__PROBLEM__. Except for the images, repeat the entries below word for word.

[Stored data entries]
☆ ☆ ☆ ☆

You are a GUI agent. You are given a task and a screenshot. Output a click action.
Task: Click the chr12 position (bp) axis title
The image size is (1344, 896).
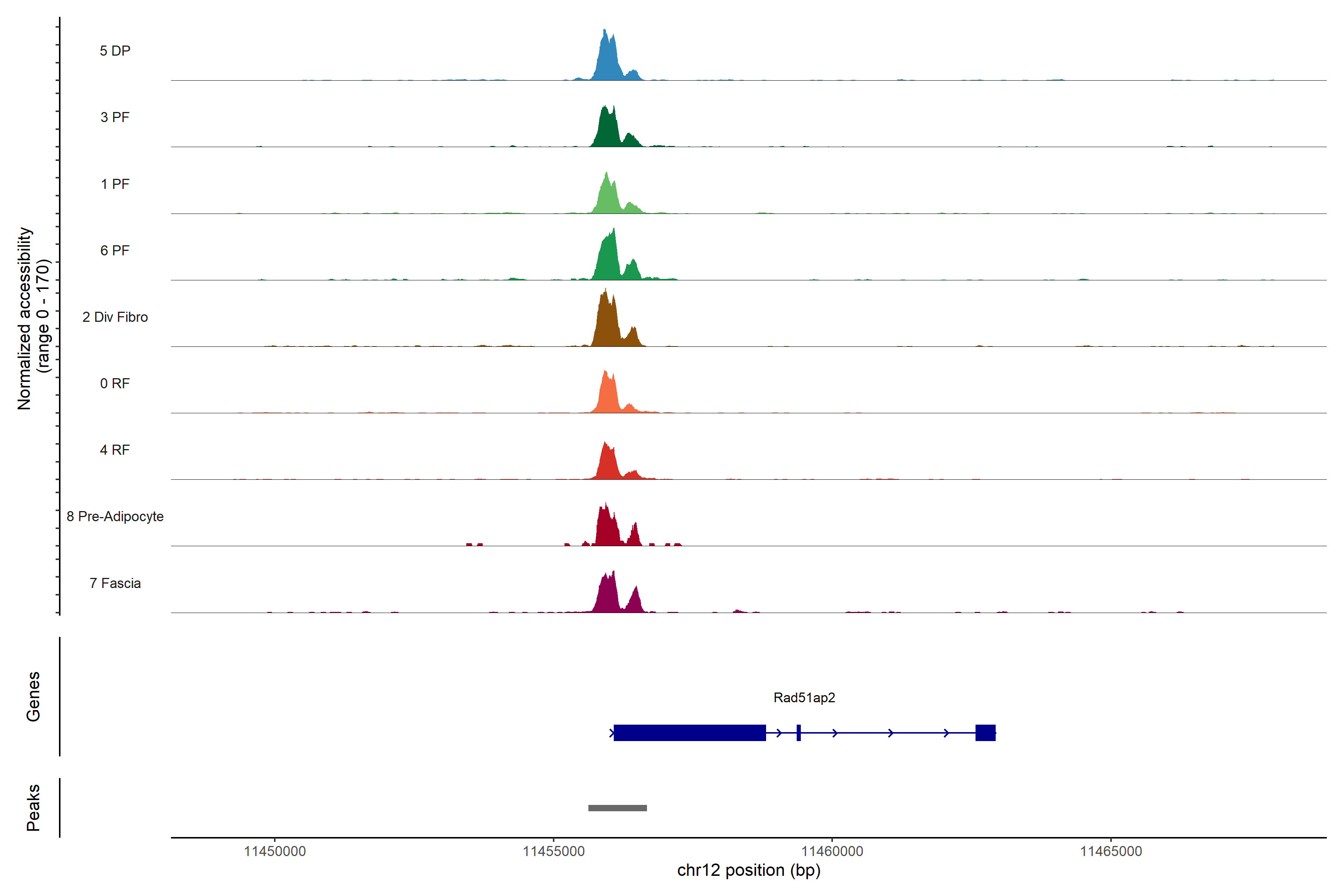click(x=749, y=870)
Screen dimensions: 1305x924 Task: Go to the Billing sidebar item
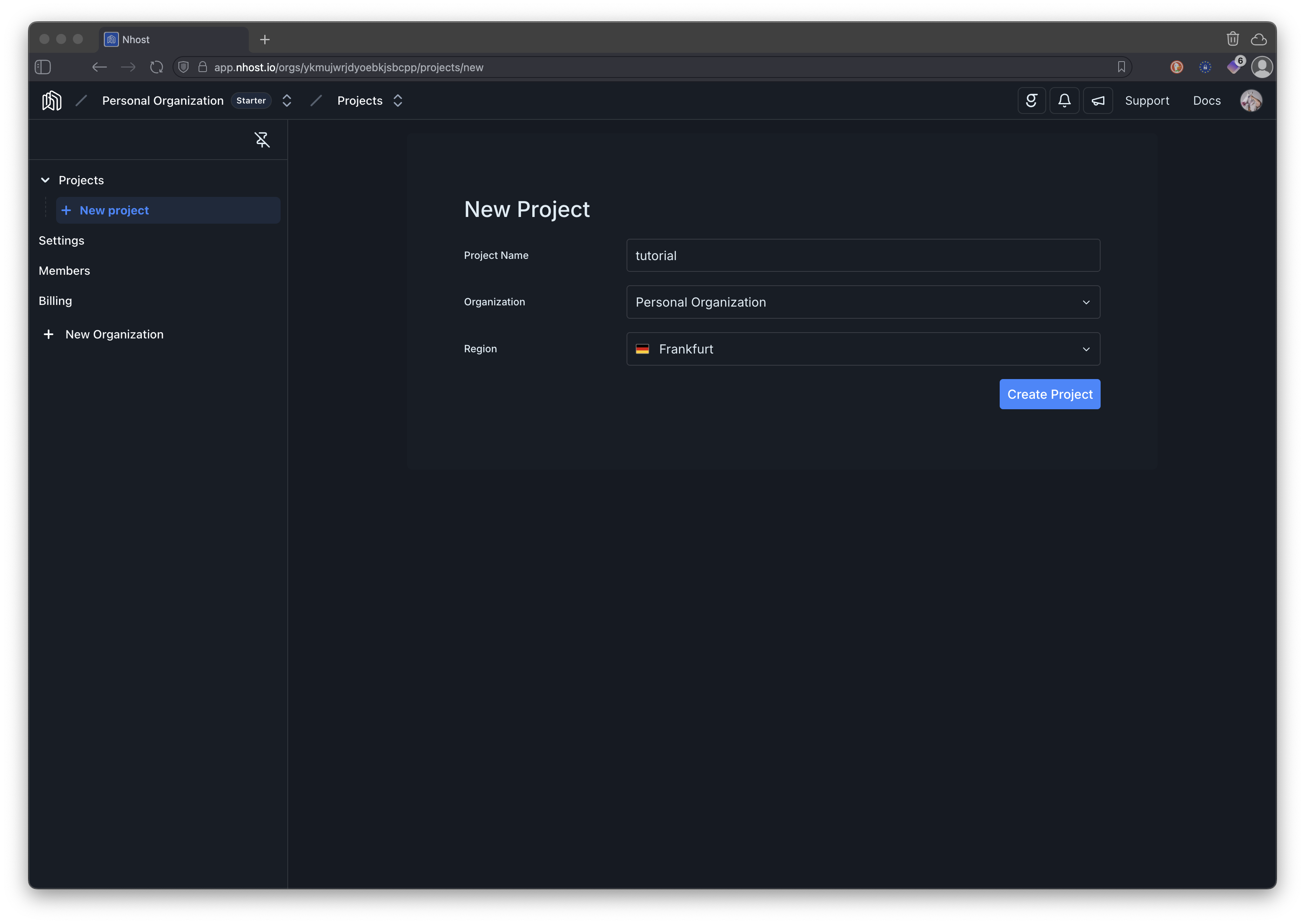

☆ ☆ ☆ ☆

__ANSWER BOX__.
You are a GUI agent. You are given a task and a screenshot. Output a click action.
Task: Click the chr12 position (bp) axis title
The image size is (1344, 896).
click(x=749, y=870)
Screen dimensions: 1305x924 Task: Go to the Billing sidebar item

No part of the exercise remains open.